Exterminators Of The Year 3000 (1983)


It would be a lie to say this film was selected purely on its title. The cover and the trailer both suggested that there was a highly enjoyable Mad Max 2 rip-off to be experienced. The expectations were set to “all the violence, all the post-apocalyptic wasteland couture, but with none of the plot getting in the way”. When it became readily apparent that it was an English script performed by a mostly monolingual Italian cast the joy and hope that this was going to be cinematic mayhem, unfettered by any artistic responsibility, was just added to. With the bar set that low, how could we possibly be disappointed?

Things start well, with two maniacal cops driving through a nondescript nuclear desert (a quarry in Spain) in a spiked-up cop car. The driver permanently wore a motorcycle helmet with the visor down, the other sported mirrorshades with only one lens left in them. It looked amazing, the soundtrack made it sinister beyond all hell, and the radio chatter told us everything we needed to know about why the violence was going to kick off. This is The KLF’s road-movie The White Room, loaded up on Bath Salts. When they drove up to an abandoned car and started harassing the skeleton in the driving seat, it was proper “raised hairs on the back of your neck” time. As soon as another car, with the driver wearing a leather headband (Robert Jannucci as Alien… I shit you not), appeared and tried to run them off the road, you were ready for THE dumbass ride of your life.

And then there was a rather drawn-out chase sequence, that ended with a nifty bit of vehicular assault, but somehow failed to live up to the build-up it had been given. From there, the formula was set; excellent concepts (mostly as they were stolen from other films), nice preludes and mounting tension, some good stunts, and a whole lot of explosions, but mostly filler that made it all disjointed and overall disappointing. Whilst the good bits were satisfyingly good, and the bad bits stupid enough for you to truly revel in, there was so much mediocre filler that “get on with it!” became the watchers’ inner monologue.
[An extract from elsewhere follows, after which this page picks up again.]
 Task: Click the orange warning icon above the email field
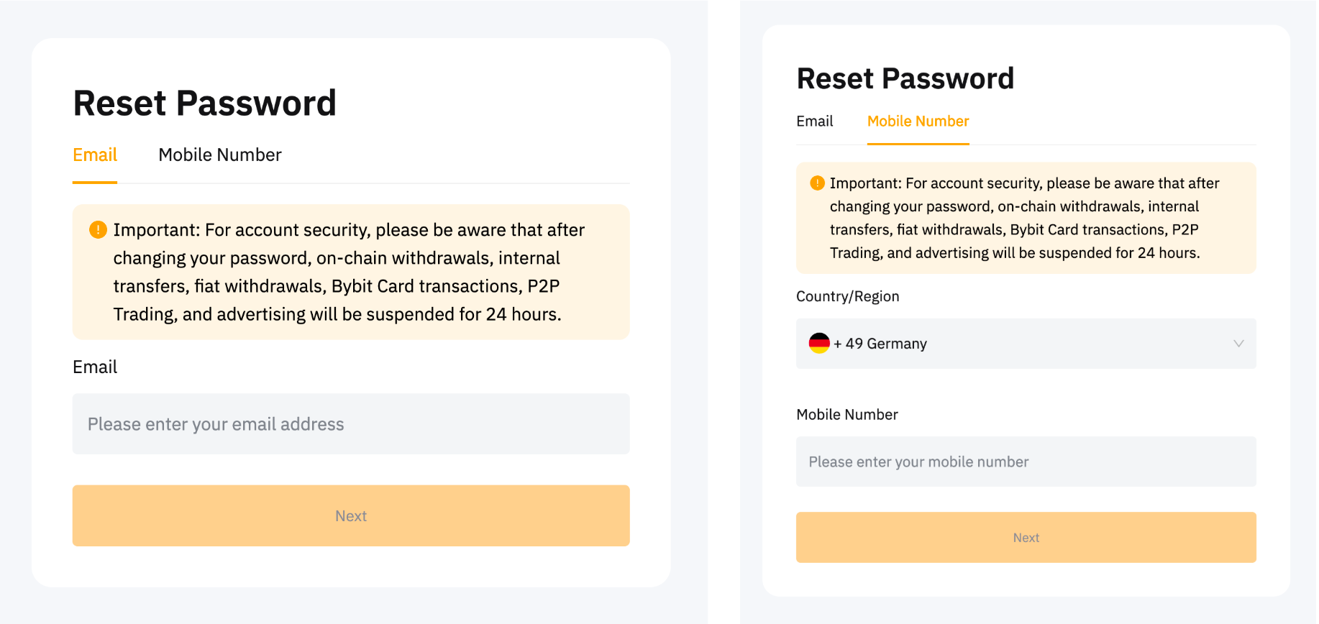98,230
Standout moments of goodness included an amazing bike stunt (jumping onto a battle truck after using a dune buggy as a ramp), the main bad guy Crazy Bull (Fernando Bilbao) sounding like he’s found Shakespeare’s lost classic “A Midsummer Night’s Massacre”, Beryl Cunnigham being an absolutely kickass female marauder Shadow, and Tommy (Luca Venantini) suddenly discovering that he’s got a cybernetic arm and that he can throw stones into people’s heads from 50 feet away. Also; the explosions. All of them. Because 50% of the budget went on gunpowder and almost none of it on health and safety.

Bits that are so bad you can’t help but giggle along, consist of the Beneath The Planet Of The Apes homage/rip-off, any moments when the lead actors tried to act through the incredibly disjointed script, and finding out that Papillon, the elderly mechanic in the hills, (played by famed Italian character actor Fred Harris), used to be an astronaut. There are also some brilliantly terrible scenes of plants dying, which look like three-day-old lettuce being placed in the world’s most complicated salad spinner. That all the sci-fi props look terrible, and all the marauders gear and vehicles look amazing, somehow adds to the amusement of it all.
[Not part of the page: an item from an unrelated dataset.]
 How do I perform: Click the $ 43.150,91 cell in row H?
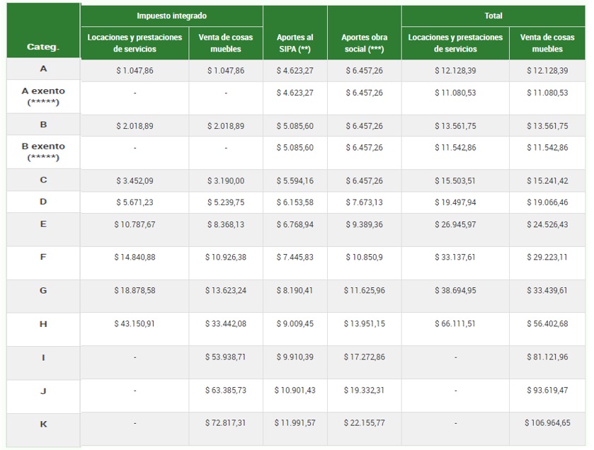coord(135,324)
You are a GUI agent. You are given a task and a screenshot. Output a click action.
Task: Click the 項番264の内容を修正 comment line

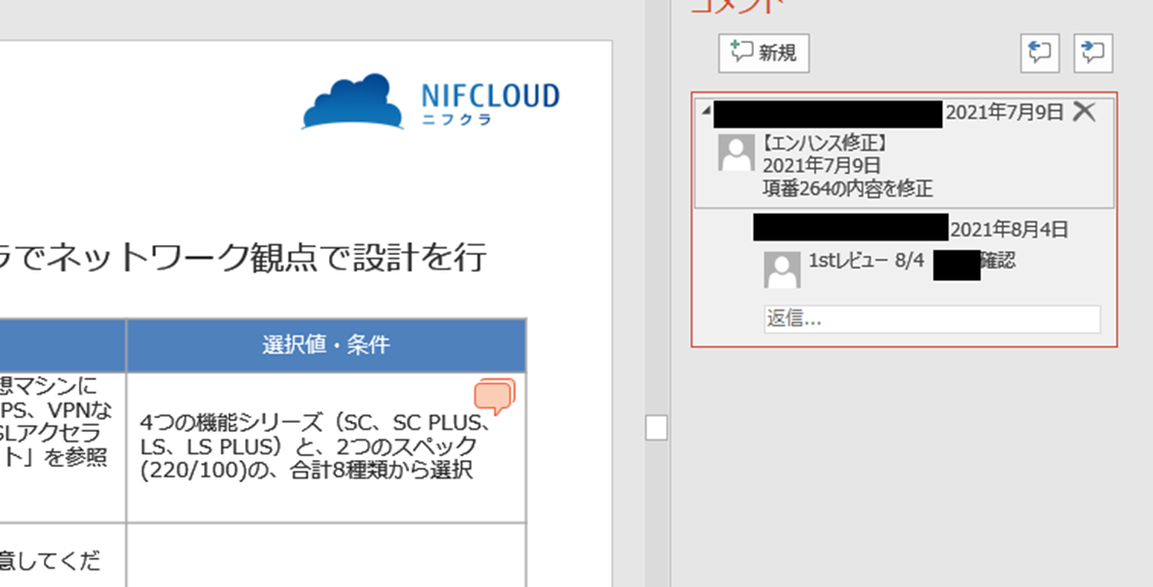click(847, 188)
But the dull bits. Oh, the dull bits. Scenes of people walking carry on for too long, pointless characters are given too much screen time then never seen again, at least three scenes involve characters escaping due to excess monologuing, and confusion mounts over what or who the Exterminator/s(?) are. It’s either the car Alien stole/owns or the marauders’ gang name, or a generic term for the remaining civilisations. But also possibly something else, as the word is definitely used but it just seems to be there to tie into the (it has to be said) very strong title. I’d say that the two female leads of Trash (Alici Moro) and Shadow add a certain something, but neither are used or developed enough to be much more than just there.

It’s a shame that the producers didn’t pull the film in either of the two directions it could have gone. At 103 minutes they could easily have taken it down by 20 minutes and had a high-intensity movie that hurtled through at breakneck speed. Alternatively, they could have kept the length and thrown in more batshit-crazy dialogue, really working with the fact that it seemed like no one knew or cared about what they were saying, or added another film to take chunks out of. Instead of opting for crazy town Treasure they played it safe, ending up with Trash that bored rather than exhilarated or confused.